Пока с восхищением и ужасом я созерцал эту картину, индианка с мужем ушли. Немного поднявшись вверх по течению реки над водопадом, я обнаружил их стоянку, где все было под стать владевшей ими скорби. Постелью и молодым, и старым служила трава; рядом, завернутые в звериные шкуры, лежали кости предков. Я увидел за последние часы столько непонятного, что позволил себе подсесть к юной матери и спросить: «Что все это значит, сестра моя?» — «Брат мой, мы берем с собой в изгнание землю отчизны и останки праотцев», — ответила она. «Но что причиной такого несчастья?» — воскликнул я. «Ты видишь здесь всех, кто остался в живых из племени натчезов, — сказала дочь Селуты. — После побоища, которое устроили французы в отместку за своих братьев, те, кому удалось спастись от победителей, нашли пристанище у соседнего племени чикассов. Довольно долго нас никто не тревожил, но семь лун назад белые завладели нашими землями: они говорили, будто получили их в дар от какого-то европейского короля.{24} Мы возвели глаза к небу, а потом взяли останки предков и отправились в путь по пустынному краю. В дороге я родила, но от горя у меня испортилось молоко, и мой ребенок умер». Говоря это, мать осушала глаза длинными своими косами. Навернулись слезы и у меня.

Потом сказал: «Сестра моя, склонимся перед вышним Духом, ибо на все воля Его. Мы здесь только странники, странниками были и наши отцы, но для всех нас уготовано место отдохновения.

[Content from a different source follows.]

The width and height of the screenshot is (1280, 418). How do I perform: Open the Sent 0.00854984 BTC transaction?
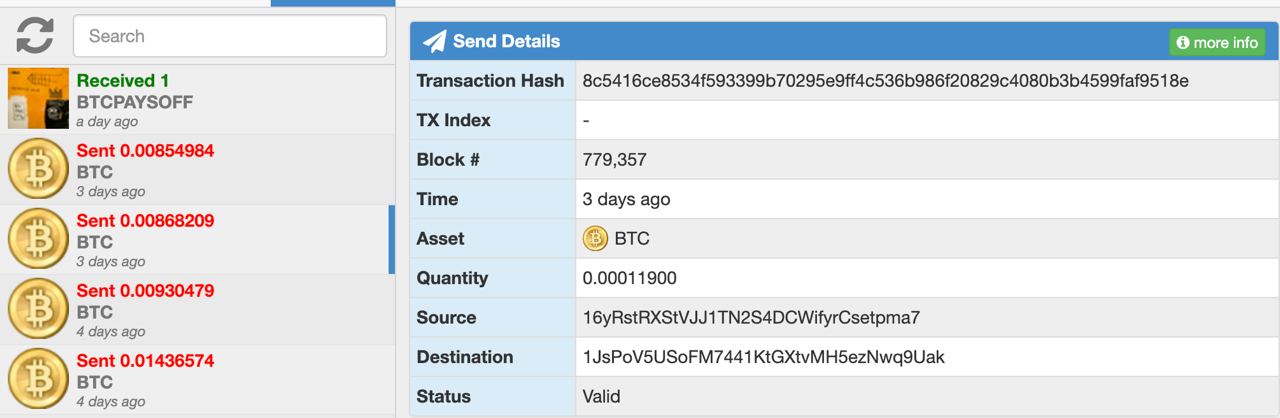(197, 170)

Когда бы я не боялся, что ты осудишь меня за праздное любопытство, свойственное белым людям, я спросил бы, не привелось ли тебе слышать про натчеза Шактаса?» Тут индианка посмотрела на меня и в свою очередь спросила: «Кто говорил тебе про натчеза Шактаса?» — «Уста мудрости», — был мой ответ. «Расскажу тебе, что знаю сама, — молвила тогда индианка, — потому что ты отгонял мошек от тела моего сына и слова твои о вышнем Духе были исполнены красоты. Я дочь дочери того Рене-европейца, которого усыновил Шактас. Они оба — и Шактас, принявший христианство, и Рене, мой предок, изведавший столько несчастий, — погибли во время резни». «Человек шествует по стезе страданий, — сказал я, склоняя голову. — Может быть, ты что-нибудь знаешь об отце Обри?» — «Его судьба столь же горестна, как судьба Шактаса, — продолжала она. — Чироки, враги французов напали на его миссию. Их привел туда звон колокола, созывавший заблудившихся путников. Отец Обри мог бы скрыться, но он не захотел покинуть своих детей и остался с ними, чтобы смертью своей подать им пример. В тяжких мучениях он заживо сгорел на костре, но ни единым словом не посрамил своего Бога, не опозорил своей родины. Он и во время пыток продолжал молиться за палачей и скорбеть об их жертвах. Чтобы сломить отца Обри, чироки бросили к его ногам молодого индейца-христианина, сперва страшно изувечив юношу. И как же они были удивлены, когда он стал на колени и начал целовать раны священника, а тот повторял: „Сын мой, на нас смотрят сейчас и ангелы, и люди!“ Разъяренные индейцы заткнули ему рот каленым железом, чтобы он замолчал. И тогда он уже не смог утешать людей и умер.